TASK: Don't include pictures. Quote the lines below from the first through the line that contains "Given: Switch to the Summary tab".
/---
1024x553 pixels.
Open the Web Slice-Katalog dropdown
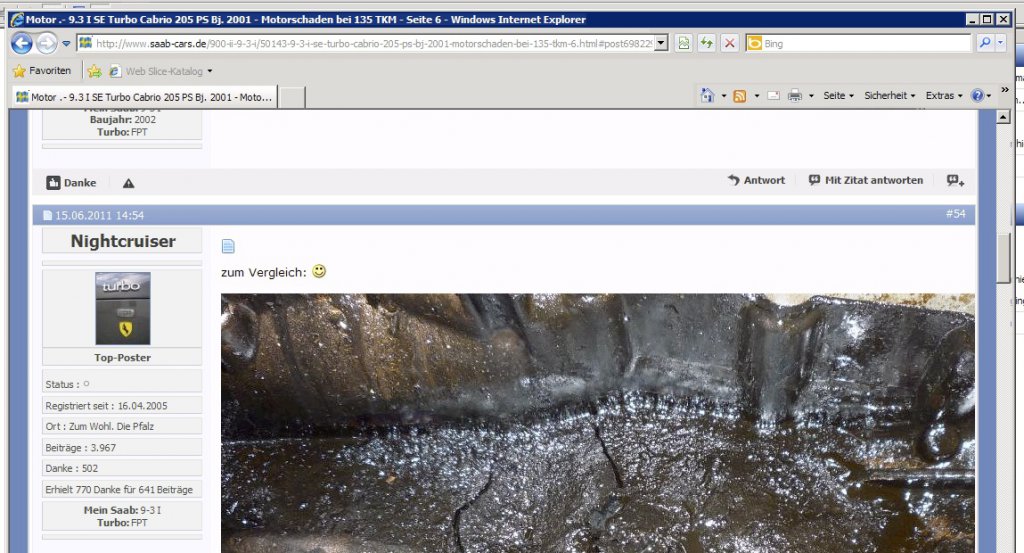(x=161, y=71)
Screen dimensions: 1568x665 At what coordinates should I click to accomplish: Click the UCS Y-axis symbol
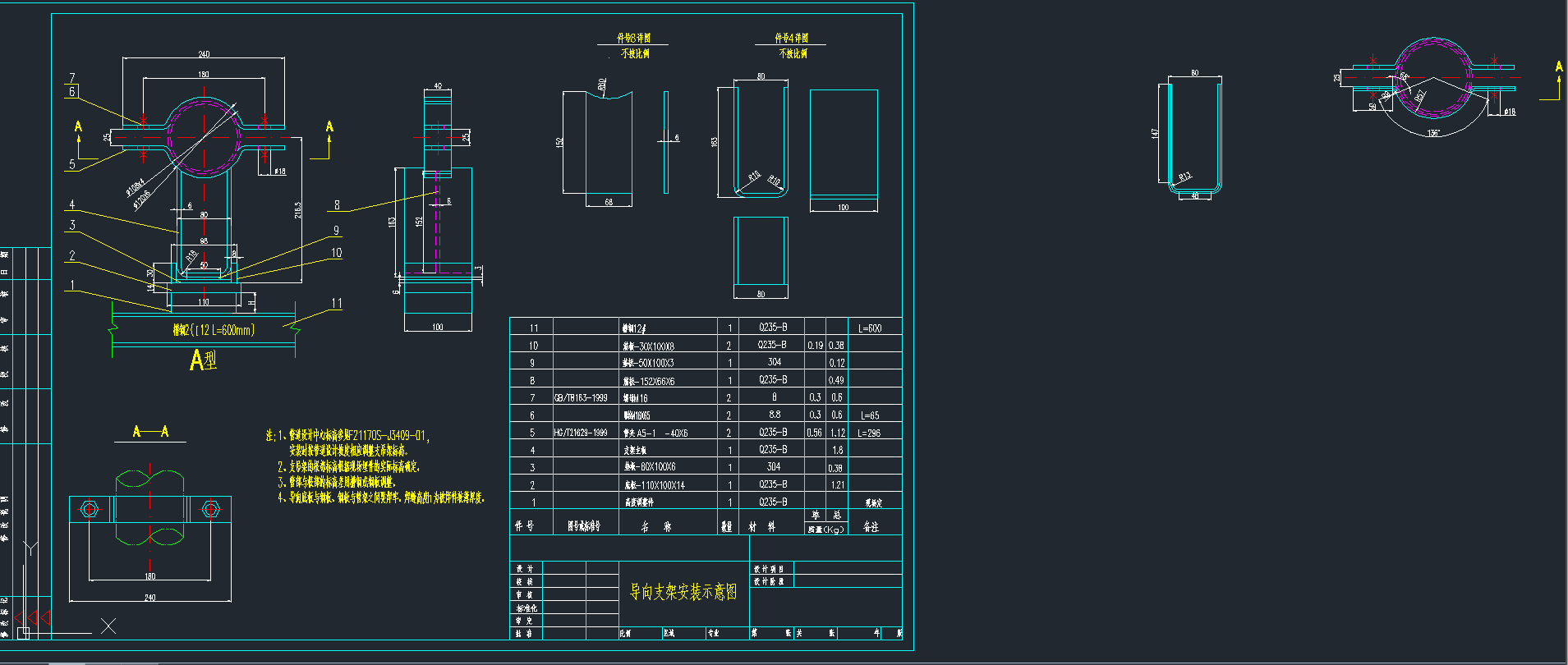[30, 548]
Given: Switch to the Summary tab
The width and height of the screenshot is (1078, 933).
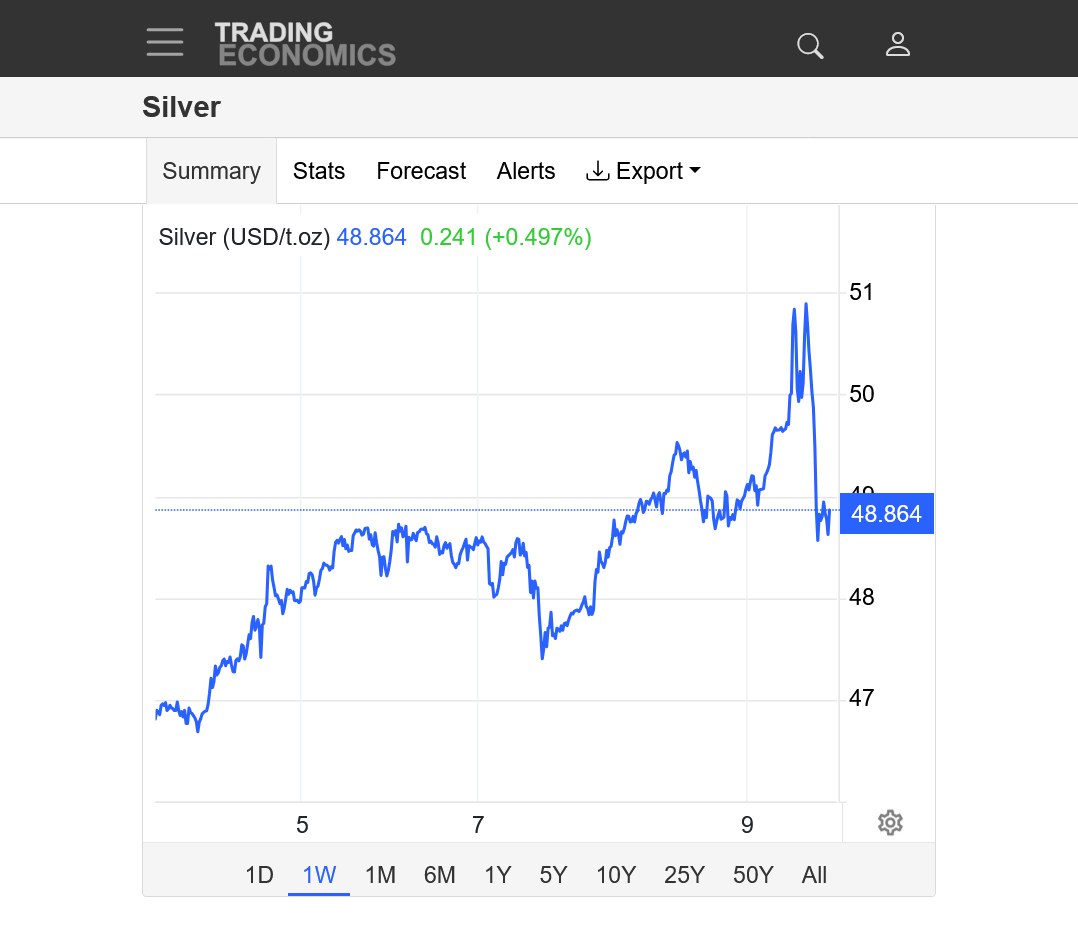Looking at the screenshot, I should tap(211, 171).
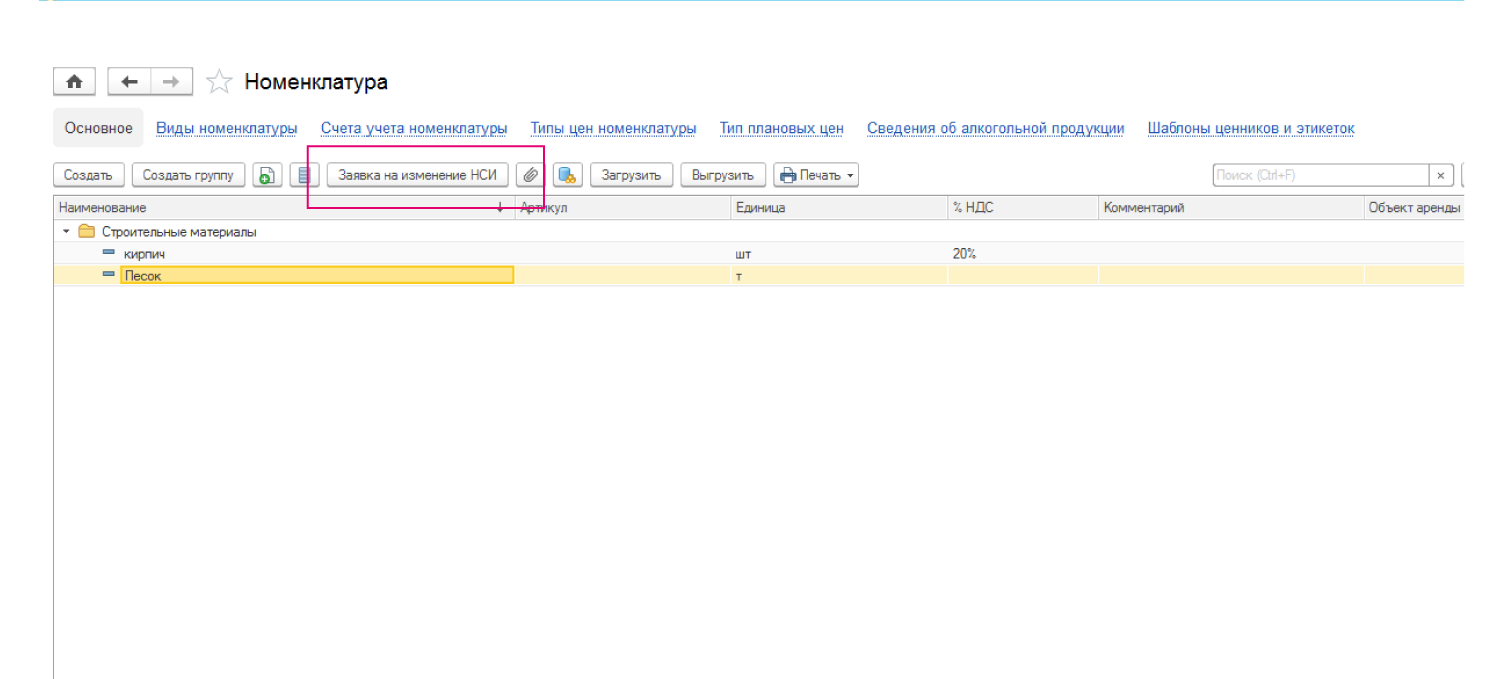Clear the search field with the X button

[x=1440, y=175]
\---
WORKED SOLUTION:
1024x553 pixels.
Open the Web Slice-Katalog dropdown
(x=161, y=71)
Screen dimensions: 1568x665 At what coordinates should I click to accomplish: Click the UCS Y-axis symbol
[30, 548]
Given: Switch to the Summary tab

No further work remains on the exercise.